╔══

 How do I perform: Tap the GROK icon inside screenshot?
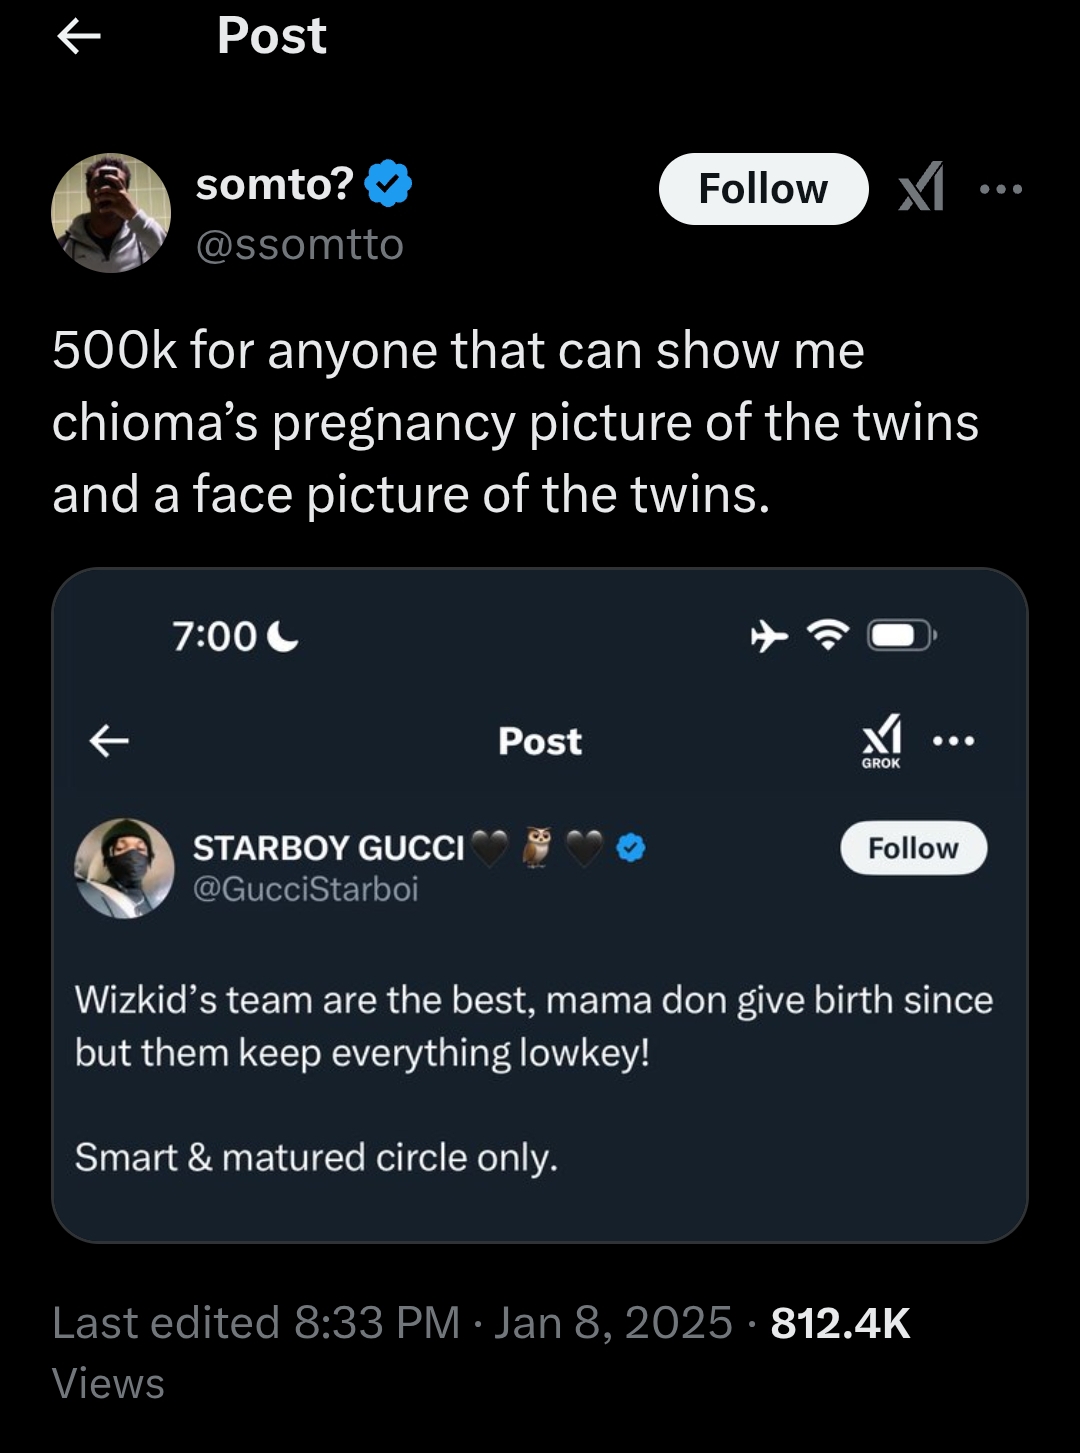(x=881, y=741)
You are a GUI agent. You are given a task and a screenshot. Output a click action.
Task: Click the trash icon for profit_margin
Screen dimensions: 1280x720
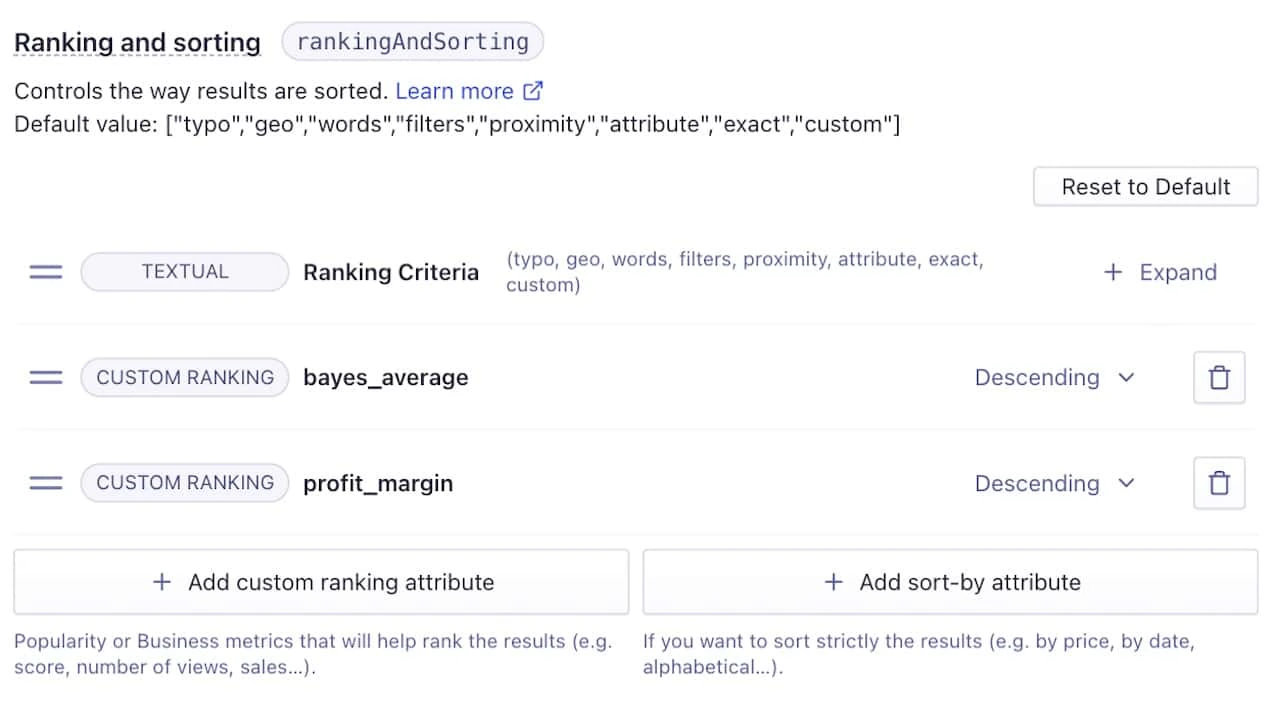pyautogui.click(x=1219, y=483)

╚══

### TO DO
Pictures omitted, give the entries again exactly.

### OUTPUT
 How do I perform: Tap the GROK icon inside screenshot?
(x=881, y=741)
You are a GUI agent. You are given a task and a screenshot. Output a click action.
Task: Click the trash icon for profit_margin
Screen dimensions: 1280x720
pyautogui.click(x=1219, y=483)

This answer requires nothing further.